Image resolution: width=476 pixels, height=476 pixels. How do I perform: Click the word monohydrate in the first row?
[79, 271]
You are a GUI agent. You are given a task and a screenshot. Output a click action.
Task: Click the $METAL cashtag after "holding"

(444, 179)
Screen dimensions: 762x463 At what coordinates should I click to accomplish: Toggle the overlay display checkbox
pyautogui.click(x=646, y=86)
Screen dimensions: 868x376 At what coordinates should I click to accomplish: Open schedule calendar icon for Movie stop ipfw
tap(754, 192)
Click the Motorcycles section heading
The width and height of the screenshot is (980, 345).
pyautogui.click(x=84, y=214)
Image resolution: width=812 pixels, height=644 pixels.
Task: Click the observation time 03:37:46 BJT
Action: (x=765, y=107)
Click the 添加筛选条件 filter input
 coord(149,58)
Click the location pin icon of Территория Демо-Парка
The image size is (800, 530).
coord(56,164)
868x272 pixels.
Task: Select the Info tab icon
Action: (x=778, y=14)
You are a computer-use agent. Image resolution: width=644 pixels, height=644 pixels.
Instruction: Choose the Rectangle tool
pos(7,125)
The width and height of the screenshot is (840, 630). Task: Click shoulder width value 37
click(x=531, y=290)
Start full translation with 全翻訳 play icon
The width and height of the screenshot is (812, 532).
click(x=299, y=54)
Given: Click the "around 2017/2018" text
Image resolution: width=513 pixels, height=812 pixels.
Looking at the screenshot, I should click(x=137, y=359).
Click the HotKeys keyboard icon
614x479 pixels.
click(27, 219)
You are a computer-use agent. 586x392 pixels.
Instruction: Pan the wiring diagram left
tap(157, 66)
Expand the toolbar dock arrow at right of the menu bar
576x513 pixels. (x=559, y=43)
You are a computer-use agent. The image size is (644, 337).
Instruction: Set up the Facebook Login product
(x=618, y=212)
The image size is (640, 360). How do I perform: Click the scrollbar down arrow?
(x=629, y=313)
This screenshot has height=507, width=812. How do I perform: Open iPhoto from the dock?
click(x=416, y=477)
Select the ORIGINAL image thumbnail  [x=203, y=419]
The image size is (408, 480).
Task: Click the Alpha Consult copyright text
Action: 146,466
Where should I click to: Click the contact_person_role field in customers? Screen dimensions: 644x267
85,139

Exercise
List all lines in the material containing the string "agent".

Solution
You are a GUI agent. You are given a task and a screenshot. Output a click action.
You are a computer-use agent. Image resolution: width=644 pixels, height=644 pixels.
You are a computer-use agent. 586x392 pixels.
You are a computer-use agent. The image size is (644, 337).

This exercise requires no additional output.